In fact, I think Canada deserves the gold medal for the fastest response of closing the barn door, after the horse has gone. This reminds me of so much that went on in the nuclear plants, and general earthquake emergency response.
I remember when the Americans took over the old company for a short time. They had a great party time, and stole all the women. For a while I made myself known to them, and they loved me as long as I toed the line. One thing I told them was that we were the very best in Crisis Mode. We could instantly bring up a team, and pay everyone overtime. There were none better, and we did it a lot. Foolish Americans, they thought they could change this!
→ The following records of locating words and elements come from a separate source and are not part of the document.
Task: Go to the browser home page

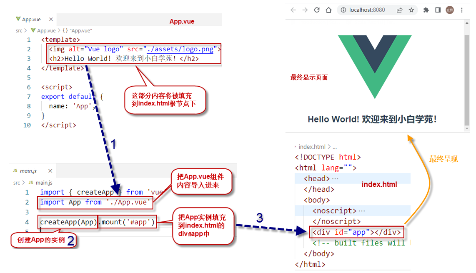Action: 328,10
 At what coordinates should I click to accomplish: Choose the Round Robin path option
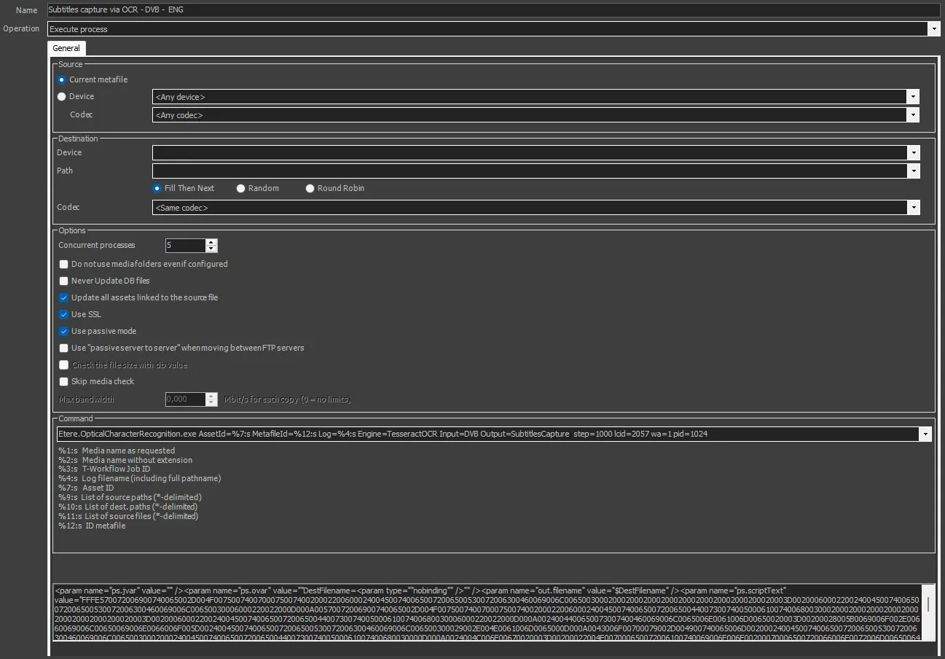(x=310, y=188)
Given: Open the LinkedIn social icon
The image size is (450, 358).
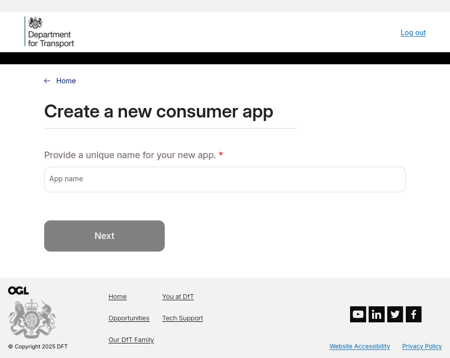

Eventually, I became their enemy and they tried to destroy me. For once I was glad I was in a Big Ugly Union, and only had to hide under a rock for a while, until their attention wandered to somebody else.
2 comments:
The propane explosion and subsequent investigation at sunrise propane is indeed most interesting.
The issue of why a truck to truck transfer is inherently more hazardous than a truck to tank transfer is most curious.
I found information about a catastrophic explosion at a propane facility in France that was attributed to improper use of a dual valve system to provide backup in case a valve freezes (moisture) due to the temperature drop caused by the pressure difference across a partially opened valve.
Dung Occurs?
Not embracing a 'safety culture'?
People never learn?
??
The thing about propane is that you could have a thousand big leaks and nobody knows about it, until that one with a spark!